Decoding the design process
The four crucial part of a design processes are as follows:
- Standardized Components – Bathrooms, Rooms, Patient rooms, MEP, etc.
- Modular approach – Components can be flexible across different building design types.
- Efficiency – To ensure the design is most efficient with minimum unique parts.
- Personalization – Personalization comes through the facade, interiors and fit-out options, fixtures, and interior design aspects.
Here’s how it all comes together. For instance, a 500-bed hospital that will have around 2-3-bathroom types, each can be designed following a standardized design instead of building them separately following a DfMA approach. With DfMA, all building components are manufactured offsite in a factory-controlled environment without compromising on design quality. The modules are assembled using automation, and robotic technologyled assembly-line production methods. Finished modules are then transported and assembled onsite. This approach allows companies to reuse identical parts and components and produce bathrooms in an assembly line system and simply install onsite with an easy plug and play. The simplicity of an albeit sophisticated technology has now made it feasible for use in small- and large-scale construction projects of every kind.
DfMA for faster hospital construction
The several benefits of the DfMA make it the ideal one to use for the building of hospitals in the country in a short frame of time. With this approach, a 400-bed hospital can be built in two weeks. This hospital will have all that is needed of an isolation center and can be created to include central testing and diagnosing cores, segregated out-patient areas, and a separate emergency block for acute patients. It can have an open-plan observation layout and multiple levels of quarantine sectors – segregating those who need life support and quarantine.
Typical isolation hospital design modules would include 14-bed isolation wards, isolation rooms, quarantine, and observation wards along with the other sections. These can be constructed in a 9 step sequence, with pre-cast solid walls, columns, beams, and hollow-core slabs with inter-connectors enabling quick assembly on site. All of the design, construction, fabrication, and assembly can be monitored with a single unique software that is created to track and tie together all the processes involved.
In India, DfMA has been extensively used in the infrastructure sector for large scale construction projects such as bridges and flyovers. The use, however, is still in the nascent stage in the consumer sector. The coronavirus pandemic has brought to the forefront; the need for a quick turnaround in hospital construction and DfMA is critical in making this possible.

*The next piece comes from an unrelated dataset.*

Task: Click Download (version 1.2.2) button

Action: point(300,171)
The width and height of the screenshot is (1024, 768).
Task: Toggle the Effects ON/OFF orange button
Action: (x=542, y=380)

Covid-19 has highlighted the need for technology in all sectors and construction is no different. Automation and digitization in construction are crucial aspects today. Technology plays a significant role in the transformation of traditional construction methods. Offsite construction is a proven technology effectively being adopted in several countries like China, the USA, Australia, across the Middle East, and Singapore as well. Its efficacy must be promoted in India – the adoption of construction technology will be critical for developing essential building services in India, especially in sectors like – healthcare, housing, education, industrial buildings, and others. The current situation has highlighted more than ever the need for construction technology, and we must make adopting this a priority.